Records from a collection:
□ □ □ □ □

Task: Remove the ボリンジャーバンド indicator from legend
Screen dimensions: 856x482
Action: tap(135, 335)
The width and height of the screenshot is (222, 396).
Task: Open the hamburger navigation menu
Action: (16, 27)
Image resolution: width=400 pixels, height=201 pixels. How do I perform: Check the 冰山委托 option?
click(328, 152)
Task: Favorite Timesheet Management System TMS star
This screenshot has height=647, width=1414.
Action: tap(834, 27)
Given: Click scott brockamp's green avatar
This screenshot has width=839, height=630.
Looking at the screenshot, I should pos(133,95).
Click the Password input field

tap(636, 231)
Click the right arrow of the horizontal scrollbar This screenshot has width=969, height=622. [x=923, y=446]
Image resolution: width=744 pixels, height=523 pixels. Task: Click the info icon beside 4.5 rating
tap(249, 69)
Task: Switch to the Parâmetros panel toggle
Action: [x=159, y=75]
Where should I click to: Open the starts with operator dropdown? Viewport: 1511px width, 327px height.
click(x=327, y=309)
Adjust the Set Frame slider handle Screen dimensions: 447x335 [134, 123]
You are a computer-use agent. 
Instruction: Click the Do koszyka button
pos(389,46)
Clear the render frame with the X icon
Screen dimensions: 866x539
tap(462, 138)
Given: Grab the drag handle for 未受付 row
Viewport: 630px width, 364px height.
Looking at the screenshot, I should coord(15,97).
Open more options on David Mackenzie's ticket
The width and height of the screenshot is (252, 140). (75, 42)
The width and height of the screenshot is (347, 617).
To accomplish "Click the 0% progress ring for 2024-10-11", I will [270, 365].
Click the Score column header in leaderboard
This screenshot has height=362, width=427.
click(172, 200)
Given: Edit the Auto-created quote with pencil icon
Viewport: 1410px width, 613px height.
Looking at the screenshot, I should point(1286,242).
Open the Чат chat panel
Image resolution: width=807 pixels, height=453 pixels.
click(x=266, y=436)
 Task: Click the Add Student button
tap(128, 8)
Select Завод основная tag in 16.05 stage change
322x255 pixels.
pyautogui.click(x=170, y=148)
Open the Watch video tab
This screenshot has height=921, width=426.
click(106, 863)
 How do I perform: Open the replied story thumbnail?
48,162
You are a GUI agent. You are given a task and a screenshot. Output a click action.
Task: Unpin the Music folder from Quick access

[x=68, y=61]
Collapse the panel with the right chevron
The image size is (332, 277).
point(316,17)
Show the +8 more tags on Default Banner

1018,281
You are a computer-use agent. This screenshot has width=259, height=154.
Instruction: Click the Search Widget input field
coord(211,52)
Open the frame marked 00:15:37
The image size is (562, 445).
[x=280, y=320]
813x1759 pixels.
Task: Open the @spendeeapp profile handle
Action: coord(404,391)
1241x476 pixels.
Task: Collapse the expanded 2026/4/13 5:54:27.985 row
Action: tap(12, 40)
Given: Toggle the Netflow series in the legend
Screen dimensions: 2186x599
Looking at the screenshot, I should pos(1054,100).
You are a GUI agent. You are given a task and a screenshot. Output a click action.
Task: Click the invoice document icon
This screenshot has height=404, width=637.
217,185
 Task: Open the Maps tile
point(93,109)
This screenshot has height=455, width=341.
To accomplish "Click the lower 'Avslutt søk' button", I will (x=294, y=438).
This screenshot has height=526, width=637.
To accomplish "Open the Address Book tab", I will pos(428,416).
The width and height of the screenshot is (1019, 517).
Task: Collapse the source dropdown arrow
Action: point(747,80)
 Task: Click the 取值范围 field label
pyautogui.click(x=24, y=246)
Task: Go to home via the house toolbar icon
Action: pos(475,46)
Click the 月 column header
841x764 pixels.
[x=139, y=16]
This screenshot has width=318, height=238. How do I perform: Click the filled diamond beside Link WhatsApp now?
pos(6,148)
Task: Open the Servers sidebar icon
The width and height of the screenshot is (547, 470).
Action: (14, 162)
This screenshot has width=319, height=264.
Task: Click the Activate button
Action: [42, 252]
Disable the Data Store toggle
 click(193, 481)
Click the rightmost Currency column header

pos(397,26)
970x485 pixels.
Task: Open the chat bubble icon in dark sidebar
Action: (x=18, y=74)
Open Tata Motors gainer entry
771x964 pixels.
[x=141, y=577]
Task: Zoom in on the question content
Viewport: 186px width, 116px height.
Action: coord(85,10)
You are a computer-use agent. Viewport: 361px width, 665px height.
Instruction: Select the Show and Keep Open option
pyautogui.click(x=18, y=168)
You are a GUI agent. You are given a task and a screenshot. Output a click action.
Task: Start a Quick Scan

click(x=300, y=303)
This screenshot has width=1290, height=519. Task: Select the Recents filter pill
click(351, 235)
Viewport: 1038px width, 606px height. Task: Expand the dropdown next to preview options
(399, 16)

□ □ □ □ □

PROBLEM REQUIREMENTS – All lines in the data above from the one with "Show the +8 more tags on Default Banner" through the one with "Open the frame marked 00:15:37" must be repeated exactly, and no others.

SOLVED EXERCISE –
Show the +8 more tags on Default Banner

1018,281
You are a computer-use agent. This screenshot has width=259, height=154.
Instruction: Click the Search Widget input field
coord(211,52)
Open the frame marked 00:15:37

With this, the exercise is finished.